#### [TASK TO CARRY OUT]
I would like each line of the data that holds the word "field" copied out.

#### [AVAILABLE DATA]
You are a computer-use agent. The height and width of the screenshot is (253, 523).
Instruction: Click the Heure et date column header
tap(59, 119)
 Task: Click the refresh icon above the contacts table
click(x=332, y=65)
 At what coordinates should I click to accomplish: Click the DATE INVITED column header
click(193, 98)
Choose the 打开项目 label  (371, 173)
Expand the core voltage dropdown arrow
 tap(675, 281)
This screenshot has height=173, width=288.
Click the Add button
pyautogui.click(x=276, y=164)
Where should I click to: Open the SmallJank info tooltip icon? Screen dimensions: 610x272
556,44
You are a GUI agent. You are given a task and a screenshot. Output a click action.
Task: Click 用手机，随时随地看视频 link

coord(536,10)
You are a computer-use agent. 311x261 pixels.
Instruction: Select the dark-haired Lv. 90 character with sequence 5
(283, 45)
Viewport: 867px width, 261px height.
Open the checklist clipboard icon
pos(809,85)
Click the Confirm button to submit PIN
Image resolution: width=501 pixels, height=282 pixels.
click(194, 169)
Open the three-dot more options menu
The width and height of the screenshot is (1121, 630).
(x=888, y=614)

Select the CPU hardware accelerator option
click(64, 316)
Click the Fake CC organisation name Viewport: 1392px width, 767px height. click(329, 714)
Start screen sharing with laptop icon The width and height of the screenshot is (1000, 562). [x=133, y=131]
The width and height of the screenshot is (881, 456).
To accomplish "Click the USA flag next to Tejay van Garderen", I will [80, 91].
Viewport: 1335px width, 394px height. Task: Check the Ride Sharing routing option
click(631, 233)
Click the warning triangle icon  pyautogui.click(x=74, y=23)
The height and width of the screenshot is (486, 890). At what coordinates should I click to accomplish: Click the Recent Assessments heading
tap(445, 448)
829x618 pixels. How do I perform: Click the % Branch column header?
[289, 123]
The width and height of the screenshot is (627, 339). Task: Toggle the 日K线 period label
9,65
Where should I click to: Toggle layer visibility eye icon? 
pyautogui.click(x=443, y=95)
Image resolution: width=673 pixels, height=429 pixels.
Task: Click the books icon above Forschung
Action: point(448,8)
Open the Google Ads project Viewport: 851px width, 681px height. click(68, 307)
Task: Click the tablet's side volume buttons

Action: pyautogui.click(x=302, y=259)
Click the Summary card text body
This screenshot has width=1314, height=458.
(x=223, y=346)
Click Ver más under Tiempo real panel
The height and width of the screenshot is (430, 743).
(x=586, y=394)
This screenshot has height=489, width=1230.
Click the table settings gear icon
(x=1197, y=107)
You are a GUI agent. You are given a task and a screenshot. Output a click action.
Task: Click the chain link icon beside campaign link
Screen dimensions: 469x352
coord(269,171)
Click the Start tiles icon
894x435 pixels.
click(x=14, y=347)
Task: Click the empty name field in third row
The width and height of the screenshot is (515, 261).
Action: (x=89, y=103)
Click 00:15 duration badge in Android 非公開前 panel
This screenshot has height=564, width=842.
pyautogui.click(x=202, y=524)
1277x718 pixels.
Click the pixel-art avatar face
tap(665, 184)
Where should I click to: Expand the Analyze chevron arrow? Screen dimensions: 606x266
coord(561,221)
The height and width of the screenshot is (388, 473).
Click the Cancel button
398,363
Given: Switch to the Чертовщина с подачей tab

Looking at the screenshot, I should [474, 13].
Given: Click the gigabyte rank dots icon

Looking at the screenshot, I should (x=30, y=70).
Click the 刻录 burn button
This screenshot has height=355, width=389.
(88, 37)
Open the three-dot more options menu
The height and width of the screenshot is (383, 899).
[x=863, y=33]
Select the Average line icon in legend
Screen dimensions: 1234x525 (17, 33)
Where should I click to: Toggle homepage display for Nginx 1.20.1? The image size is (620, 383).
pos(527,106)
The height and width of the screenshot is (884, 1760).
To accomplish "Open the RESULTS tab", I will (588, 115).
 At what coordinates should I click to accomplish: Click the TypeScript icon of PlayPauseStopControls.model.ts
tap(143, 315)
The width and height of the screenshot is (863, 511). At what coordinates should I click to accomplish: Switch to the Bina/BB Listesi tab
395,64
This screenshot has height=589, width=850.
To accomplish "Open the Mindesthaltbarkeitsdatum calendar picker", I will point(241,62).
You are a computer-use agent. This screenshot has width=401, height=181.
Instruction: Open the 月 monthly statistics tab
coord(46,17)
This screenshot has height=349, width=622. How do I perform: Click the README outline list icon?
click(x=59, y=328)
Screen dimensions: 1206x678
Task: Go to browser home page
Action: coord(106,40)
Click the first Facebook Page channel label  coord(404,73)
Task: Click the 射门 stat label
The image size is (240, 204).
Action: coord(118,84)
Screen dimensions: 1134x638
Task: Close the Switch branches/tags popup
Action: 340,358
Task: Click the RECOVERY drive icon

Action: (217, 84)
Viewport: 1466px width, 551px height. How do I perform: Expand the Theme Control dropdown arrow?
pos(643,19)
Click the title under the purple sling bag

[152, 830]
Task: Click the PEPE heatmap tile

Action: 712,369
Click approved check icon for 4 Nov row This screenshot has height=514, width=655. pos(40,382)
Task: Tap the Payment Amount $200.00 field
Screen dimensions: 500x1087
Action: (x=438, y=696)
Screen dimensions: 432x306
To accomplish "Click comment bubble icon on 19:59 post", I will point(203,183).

#### [EXERCISE SOLUTION]
Task: Click the empty name field in third row
Task: Tap the Payment Amount $200.00 field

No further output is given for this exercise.